# My new setup and a short review



## Freddy13 (Aug 10, 2013)

At lunchtime today I had a rather large and very exciting delivery. My new setup arrived!!!! Quick note here that the service from Bella Barista was amazing and the packaging as everyone says is superb, no way this was getting damaged in transit.

Here are the main bits unpacked and ready to go.










An ECM Barista HX machine and Eureka Mignon grinder.

I will give a brief review after my first few hours of playing and maybe follow with a more detailed review later.

My initial impressions of the Eureka Mignon are very good indeed. Have used a Mazzer where I used to work so it had a lot to live up to. But the Mignon has more than lived up to my initial expectations for a home grinder. It was very easy to get into the right ballpark area for the grind but it took quite a lot longer to get it just right simply because the adjustments are so sensitive. This is no bad thing however, I can see that the ability to use these minute adjustments will be fantastic when changing from one bean to another etc. Another thing I like about this grinder is the timer mode. I had heard that this was a bit of a pain to set up as the adjusments were under the grinder which would be awkward. This has obviously been addressed as the adjustment dial is now on the side of the machine by the on off switch. This allowed me to dial in the timer to give me 8g per dose very quickly indeed. The dial can then be pushed inwards to prevent accidental changes. A very neat design. There was some clumping of the grinds but this is easily rectified with a paperclip or something similar.
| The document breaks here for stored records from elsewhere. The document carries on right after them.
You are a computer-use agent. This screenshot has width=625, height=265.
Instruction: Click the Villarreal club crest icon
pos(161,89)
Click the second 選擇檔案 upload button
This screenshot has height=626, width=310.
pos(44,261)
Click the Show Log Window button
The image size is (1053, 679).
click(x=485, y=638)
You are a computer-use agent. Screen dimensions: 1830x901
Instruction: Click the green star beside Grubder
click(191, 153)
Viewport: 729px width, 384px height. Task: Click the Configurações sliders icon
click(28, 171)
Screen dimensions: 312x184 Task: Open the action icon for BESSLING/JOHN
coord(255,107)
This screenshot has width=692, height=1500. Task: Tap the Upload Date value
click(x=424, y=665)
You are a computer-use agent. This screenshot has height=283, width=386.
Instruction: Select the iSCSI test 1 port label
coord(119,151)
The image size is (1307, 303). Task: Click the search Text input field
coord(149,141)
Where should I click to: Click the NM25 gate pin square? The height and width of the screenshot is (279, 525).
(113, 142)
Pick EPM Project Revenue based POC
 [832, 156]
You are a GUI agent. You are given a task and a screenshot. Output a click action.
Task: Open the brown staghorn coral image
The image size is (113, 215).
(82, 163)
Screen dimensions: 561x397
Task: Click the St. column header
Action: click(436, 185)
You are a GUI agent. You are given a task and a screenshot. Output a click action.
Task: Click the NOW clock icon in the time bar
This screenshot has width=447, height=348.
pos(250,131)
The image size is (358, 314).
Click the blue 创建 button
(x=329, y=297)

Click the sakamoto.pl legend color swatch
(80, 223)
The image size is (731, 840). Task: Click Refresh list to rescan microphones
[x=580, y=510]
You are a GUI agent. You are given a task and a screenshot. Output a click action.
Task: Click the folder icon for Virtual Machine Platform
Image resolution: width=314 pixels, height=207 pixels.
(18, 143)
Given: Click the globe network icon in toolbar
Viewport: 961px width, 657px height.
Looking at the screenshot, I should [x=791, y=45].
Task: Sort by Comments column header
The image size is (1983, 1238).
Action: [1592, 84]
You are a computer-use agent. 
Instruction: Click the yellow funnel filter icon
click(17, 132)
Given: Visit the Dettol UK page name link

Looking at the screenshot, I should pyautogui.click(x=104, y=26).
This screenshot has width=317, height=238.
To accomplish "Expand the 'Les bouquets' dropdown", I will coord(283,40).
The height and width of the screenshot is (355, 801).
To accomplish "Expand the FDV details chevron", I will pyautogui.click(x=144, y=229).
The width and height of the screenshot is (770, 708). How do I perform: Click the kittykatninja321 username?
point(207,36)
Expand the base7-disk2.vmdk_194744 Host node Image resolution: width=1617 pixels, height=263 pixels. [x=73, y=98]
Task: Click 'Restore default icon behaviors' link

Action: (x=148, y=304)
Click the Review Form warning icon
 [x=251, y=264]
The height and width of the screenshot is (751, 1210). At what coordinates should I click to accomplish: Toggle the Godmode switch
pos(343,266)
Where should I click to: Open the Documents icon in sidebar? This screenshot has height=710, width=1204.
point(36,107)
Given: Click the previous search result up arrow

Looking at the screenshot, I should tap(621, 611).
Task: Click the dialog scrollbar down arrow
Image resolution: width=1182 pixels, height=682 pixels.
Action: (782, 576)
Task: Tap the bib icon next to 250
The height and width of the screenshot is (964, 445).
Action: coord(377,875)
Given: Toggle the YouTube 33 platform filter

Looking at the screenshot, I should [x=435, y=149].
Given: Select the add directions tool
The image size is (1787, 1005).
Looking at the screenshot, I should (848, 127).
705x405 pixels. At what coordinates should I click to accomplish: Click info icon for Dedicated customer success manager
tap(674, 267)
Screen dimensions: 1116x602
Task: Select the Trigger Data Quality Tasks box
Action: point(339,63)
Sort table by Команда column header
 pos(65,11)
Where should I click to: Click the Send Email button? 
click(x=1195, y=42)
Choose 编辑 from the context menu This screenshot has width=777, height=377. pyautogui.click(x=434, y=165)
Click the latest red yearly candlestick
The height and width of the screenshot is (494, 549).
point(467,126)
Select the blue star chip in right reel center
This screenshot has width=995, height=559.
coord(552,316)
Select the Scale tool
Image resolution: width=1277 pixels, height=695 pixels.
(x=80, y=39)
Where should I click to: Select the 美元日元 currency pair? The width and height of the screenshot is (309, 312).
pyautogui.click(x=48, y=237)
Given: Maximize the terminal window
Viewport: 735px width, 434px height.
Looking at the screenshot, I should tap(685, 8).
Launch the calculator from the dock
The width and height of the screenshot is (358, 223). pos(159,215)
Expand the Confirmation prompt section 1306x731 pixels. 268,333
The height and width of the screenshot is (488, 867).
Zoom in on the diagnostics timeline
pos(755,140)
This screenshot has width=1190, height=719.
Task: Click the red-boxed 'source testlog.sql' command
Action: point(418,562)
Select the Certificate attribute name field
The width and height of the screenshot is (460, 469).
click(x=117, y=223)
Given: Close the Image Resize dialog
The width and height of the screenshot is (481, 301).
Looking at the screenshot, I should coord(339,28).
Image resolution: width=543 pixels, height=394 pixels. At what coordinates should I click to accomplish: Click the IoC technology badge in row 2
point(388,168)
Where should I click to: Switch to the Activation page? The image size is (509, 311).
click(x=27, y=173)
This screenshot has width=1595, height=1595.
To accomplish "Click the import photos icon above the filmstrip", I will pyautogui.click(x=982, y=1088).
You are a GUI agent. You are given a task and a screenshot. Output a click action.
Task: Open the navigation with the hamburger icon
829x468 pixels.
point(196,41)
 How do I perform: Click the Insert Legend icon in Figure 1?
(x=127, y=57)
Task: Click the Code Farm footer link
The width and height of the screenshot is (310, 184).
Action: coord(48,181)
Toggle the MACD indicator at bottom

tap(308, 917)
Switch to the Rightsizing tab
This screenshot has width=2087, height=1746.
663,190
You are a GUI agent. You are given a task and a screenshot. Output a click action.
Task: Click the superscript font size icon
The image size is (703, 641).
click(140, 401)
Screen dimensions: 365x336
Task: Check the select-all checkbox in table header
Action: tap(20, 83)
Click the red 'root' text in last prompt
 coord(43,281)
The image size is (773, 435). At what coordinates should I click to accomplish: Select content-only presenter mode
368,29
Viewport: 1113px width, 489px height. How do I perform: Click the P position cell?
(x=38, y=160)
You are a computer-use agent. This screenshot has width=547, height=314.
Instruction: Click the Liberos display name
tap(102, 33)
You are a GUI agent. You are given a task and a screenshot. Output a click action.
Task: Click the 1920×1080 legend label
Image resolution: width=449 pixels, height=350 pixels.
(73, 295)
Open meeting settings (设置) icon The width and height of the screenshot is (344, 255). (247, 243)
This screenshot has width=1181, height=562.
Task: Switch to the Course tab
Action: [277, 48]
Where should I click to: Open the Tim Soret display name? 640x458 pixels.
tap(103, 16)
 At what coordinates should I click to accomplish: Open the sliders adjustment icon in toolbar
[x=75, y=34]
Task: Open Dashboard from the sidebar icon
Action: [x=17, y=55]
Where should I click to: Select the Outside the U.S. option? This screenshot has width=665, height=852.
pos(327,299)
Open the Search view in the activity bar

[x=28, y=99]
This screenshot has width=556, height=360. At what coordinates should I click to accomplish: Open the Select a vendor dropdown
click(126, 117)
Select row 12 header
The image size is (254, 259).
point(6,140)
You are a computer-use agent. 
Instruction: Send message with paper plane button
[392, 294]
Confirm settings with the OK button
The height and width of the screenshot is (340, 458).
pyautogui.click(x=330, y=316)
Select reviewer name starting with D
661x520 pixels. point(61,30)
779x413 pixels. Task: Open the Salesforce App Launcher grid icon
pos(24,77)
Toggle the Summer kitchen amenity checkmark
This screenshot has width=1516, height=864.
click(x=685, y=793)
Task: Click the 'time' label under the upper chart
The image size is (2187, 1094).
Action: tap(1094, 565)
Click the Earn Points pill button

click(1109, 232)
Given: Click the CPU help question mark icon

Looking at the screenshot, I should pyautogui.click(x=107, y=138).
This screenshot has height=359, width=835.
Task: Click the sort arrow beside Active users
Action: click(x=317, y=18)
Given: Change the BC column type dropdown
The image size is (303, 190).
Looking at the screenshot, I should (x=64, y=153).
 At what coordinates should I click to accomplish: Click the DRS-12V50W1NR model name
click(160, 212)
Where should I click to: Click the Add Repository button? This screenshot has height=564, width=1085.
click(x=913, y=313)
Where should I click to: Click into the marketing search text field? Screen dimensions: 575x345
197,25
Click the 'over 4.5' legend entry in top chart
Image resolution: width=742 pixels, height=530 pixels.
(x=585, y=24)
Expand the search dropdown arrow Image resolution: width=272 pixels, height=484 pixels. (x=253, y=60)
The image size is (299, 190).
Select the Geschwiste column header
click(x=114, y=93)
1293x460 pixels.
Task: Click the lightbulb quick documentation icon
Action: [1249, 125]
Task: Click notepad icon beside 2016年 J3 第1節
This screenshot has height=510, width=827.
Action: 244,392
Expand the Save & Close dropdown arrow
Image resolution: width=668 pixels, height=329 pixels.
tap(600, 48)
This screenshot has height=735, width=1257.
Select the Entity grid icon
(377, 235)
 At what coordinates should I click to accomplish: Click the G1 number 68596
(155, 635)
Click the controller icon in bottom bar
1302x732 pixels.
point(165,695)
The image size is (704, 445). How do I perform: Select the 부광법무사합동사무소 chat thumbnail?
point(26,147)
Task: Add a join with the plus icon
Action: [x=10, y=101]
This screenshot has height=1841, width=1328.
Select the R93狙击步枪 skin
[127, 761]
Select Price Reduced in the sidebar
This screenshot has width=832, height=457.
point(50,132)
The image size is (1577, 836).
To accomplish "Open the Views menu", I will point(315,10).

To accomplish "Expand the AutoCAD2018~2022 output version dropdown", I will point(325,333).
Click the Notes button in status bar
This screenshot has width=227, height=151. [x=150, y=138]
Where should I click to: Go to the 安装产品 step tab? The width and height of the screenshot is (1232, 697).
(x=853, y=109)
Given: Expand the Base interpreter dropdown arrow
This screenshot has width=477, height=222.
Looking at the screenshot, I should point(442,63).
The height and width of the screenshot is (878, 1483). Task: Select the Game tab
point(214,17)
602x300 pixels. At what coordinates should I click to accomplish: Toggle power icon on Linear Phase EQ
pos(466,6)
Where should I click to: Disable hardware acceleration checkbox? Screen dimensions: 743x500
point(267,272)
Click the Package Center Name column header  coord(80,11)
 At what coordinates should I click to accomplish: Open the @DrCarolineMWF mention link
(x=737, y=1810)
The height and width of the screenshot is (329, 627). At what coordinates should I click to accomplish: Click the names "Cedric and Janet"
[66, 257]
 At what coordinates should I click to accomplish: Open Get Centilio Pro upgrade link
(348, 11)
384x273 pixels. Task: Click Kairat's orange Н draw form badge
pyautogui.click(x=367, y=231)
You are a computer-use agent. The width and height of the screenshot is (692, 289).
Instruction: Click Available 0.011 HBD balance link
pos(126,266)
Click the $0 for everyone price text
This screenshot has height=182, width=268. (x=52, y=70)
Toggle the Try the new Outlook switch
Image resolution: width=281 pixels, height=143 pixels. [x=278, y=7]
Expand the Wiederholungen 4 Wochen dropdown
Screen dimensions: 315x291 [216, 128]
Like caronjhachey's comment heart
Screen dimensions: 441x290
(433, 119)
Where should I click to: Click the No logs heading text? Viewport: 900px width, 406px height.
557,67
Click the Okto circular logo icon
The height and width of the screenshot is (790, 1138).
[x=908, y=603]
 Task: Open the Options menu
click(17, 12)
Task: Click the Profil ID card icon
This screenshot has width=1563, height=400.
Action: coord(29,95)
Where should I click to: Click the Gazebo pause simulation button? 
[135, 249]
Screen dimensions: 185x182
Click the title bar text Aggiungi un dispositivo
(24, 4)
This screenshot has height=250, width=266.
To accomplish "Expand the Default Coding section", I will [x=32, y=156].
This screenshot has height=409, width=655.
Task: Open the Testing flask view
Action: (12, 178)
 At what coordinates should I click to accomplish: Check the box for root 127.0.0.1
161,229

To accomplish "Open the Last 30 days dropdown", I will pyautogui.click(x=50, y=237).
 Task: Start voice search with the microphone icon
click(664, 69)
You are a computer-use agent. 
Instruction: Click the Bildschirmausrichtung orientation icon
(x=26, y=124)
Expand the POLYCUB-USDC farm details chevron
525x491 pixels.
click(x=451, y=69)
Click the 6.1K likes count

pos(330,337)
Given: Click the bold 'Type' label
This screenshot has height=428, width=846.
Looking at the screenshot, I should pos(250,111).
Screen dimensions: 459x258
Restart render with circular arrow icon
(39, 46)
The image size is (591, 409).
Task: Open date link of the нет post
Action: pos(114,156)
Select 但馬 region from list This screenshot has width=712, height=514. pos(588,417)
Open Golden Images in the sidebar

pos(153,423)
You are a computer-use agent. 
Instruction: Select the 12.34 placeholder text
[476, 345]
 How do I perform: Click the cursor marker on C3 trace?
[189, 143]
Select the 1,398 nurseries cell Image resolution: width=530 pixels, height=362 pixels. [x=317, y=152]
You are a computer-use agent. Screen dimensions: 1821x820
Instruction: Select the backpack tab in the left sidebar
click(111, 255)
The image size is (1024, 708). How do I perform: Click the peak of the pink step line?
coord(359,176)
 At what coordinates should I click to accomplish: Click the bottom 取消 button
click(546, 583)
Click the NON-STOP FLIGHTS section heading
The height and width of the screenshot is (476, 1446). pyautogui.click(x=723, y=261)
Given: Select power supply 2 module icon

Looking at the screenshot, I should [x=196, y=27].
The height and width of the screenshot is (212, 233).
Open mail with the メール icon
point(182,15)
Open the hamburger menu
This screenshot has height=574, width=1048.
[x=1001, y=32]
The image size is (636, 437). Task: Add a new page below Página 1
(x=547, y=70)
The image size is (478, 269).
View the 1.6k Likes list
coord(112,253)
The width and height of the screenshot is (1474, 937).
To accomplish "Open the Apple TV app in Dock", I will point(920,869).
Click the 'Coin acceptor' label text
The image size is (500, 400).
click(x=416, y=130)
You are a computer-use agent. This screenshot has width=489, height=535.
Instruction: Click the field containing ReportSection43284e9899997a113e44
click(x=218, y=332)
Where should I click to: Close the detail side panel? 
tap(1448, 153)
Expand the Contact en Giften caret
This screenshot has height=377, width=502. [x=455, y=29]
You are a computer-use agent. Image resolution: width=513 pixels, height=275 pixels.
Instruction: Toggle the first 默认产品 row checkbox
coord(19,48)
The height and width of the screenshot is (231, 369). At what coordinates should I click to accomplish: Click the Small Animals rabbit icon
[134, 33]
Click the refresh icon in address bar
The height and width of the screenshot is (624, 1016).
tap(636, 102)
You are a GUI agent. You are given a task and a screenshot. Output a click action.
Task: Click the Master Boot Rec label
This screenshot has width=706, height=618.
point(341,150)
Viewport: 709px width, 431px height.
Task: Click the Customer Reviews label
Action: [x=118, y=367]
Now for the ECM Barista. Obviously I could have spent a whole lot more and purchased a dual boiler, which would have been more similar to the commercial machines I have used in the past, but for a home machine its excellent. Looks wise I think it is fantastic (well I wouldn't have bought it if it didn't look good). It needs the cooling flushes as the brew water temperature seems to get up very quickly if left sitting in the pipes. But I don't see this as a negative and is something I was expecting to have to do. Now I just have to remember to do it every time, a few test shots were ruined when I left the machine for too long between shots and forgot the flush. But hey I didn't expect to get everything right from the start. Once the grind is right and the flush performed, the extraction is superb (as I would have expected with a machine like this). Steaming is good so far. I haven't quite got used to the 2 hole tip yet so some work to be done there but it has certainly got the power. Might have to invest in the 5 hole tip at some point. Further reviews on this when I have had some practice.










Accessories.

The accessories supplied with the machine are extensive which is nice. The portafilters are great (better than the ones I used to use at work). I especially like the open spout style they have. I spent most of the day using the double PF and basket which was great. I did try the single a couple of times but the basket is pretty deep for a single. A single dose (8g) does not even come close to filling the basket so tamping is next to impossible. Am I doing something wrong here?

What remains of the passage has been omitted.